━━ AANGELEVERDE TEKST ━━

In dit artikel worden de syntaxis van de formule en het gebruik van de functie LIJNSCH in Microsoft Excel beschreven. Koppelingen naar meer informatie over grafieken en het uitvoeren van een regressie-analyse vindt u in de sectie Zie ook.
Beschrijving
Met de functie LIJNSCH berekent u de grootheden voor een lijn met de methode van de kleinste kwadraten om een rechte lijn te berekenen die het beste past bij uw gegevens, en wordt als resultaat een matrix gegeven die de lijn beschrijft. U kunt de functie LIJNSCH ook combineren met andere functies en zo de statistische gegevens voor andere typen modellen berekenen die lineaire modellen in de onbekende parameters zijn, waaronder machtreeksen en polynomiale, logaritmische en exponentiële reeksen. Omdat deze functie een matrix met waarden als resultaat geeft, moet de functie worden ingevoerd als een matrixformule. Instructies vindt u na de voorbeelden in dit artikel.
De vergelijking voor de lijn luidt als volgt:
y = mx + b
-of-
y = m1x1 + m2x2 + ... + b
als er meerdere bereiken van x-waarden zijn, waarbij de afhankelijke y-waarden een functie zijn van de onafhankelijke x-waarden. De m-waarden zijn coëfficiënten die corresponderen met de x-waarden en b is een constante. Let erop dat y, x en m vectoren kunnen zijn. Het resultaat van de functie LIJNSCH is {mn,mn-1,...,m1,b}. Met de functie LIJNSCH kunt u ook aanvullende regressiegrootheden berekenen.
Syntaxis
LIJNSCH(y-bekend;[x-bekend];[const];[stat])
De syntaxis van de functie LIJNSCH heeft de volgende argumenten:
Syntaxis
-
y-bekend Vereist. De reeks y-waarden die u al kent uit de relatie y = mx + b.
-
Als het bereik van y-bekend één kolom is, wordt elke kolom van x-bekend als een afzonderlijke variabele beschouwd.

━━━
━━ AANGELEVERDE GEGEVENS ━━

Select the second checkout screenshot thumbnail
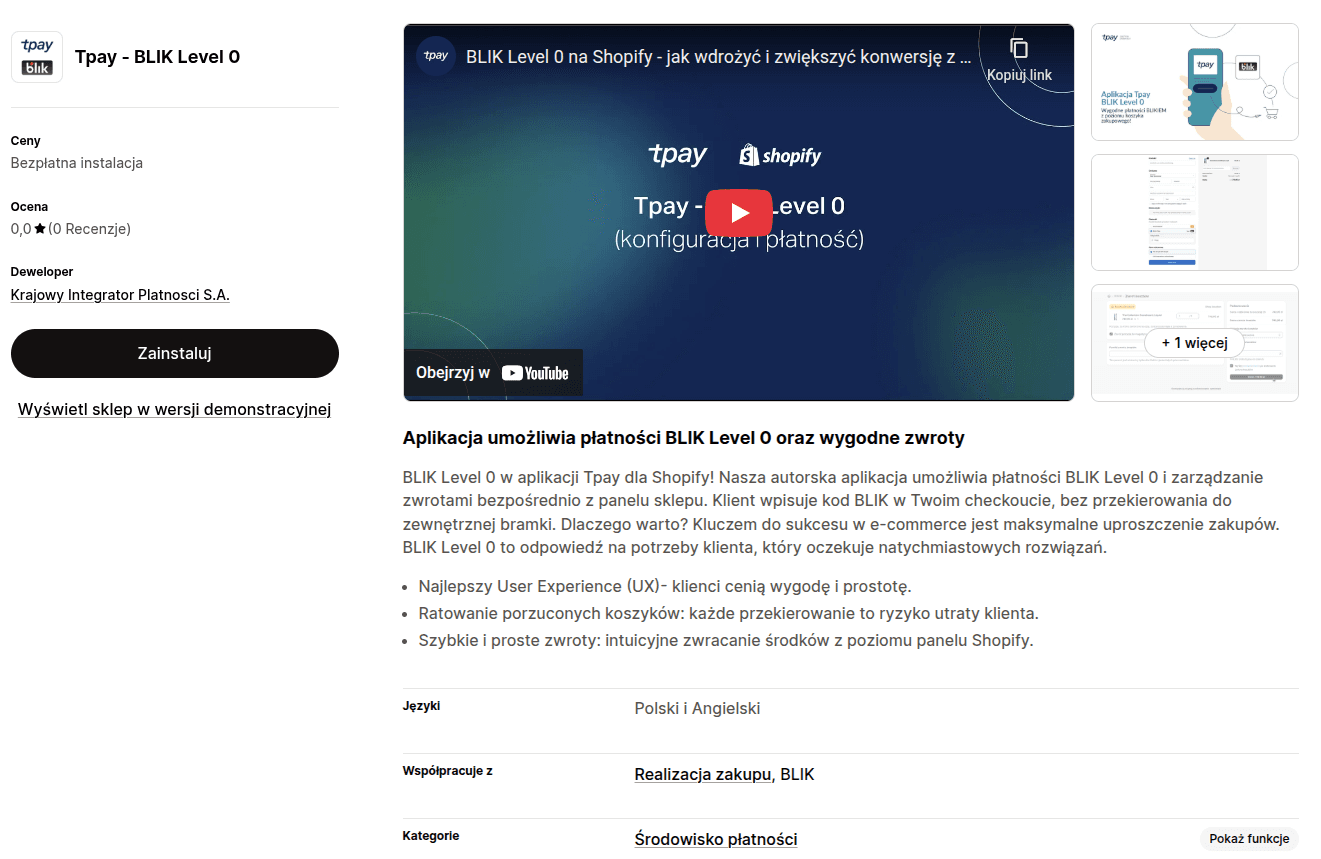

━━━

▸ OEFENOPDRACHTEN
• a. Welke methode gebruikt de functie LIJNSCH volgens de tekst over deze functie om de grootheden voor een lijn te berekenen?
• b. Schrijf uit de tekst over de functie LIJNSCH het gedeelte over dat begint bij de woorden "De vergelijking voor" en eindigt na de woorden "LIJNSCH(y-bekend;[x-bekend];[const];[stat])".
Gebruik voor de opdrachten uitsluitend de tekst.

▸ ANTWOORDEN
• a. De methode van de kleinste kwadraten.

• b.
De vergelijking voor de lijn luidt als volgt:
y = mx + b
-of-
y = m1x1 + m2x2 + ... + b
als er meerdere bereiken van x-waarden zijn, waarbij de afhankelijke y-waarden een functie zijn van de onafhankelijke x-waarden. De m-waarden zijn coëfficiënten die corresponderen met de x-waarden en b is een constante. Let erop dat y, x en m vectoren kunnen zijn. Het resultaat van de functie LIJNSCH is {mn,mn-1,...,m1,b}. Met de functie LIJNSCH kunt u ook aanvullende regressiegrootheden berekenen.
Syntaxis
LIJNSCH(y-bekend;[x-bekend];[const];[stat])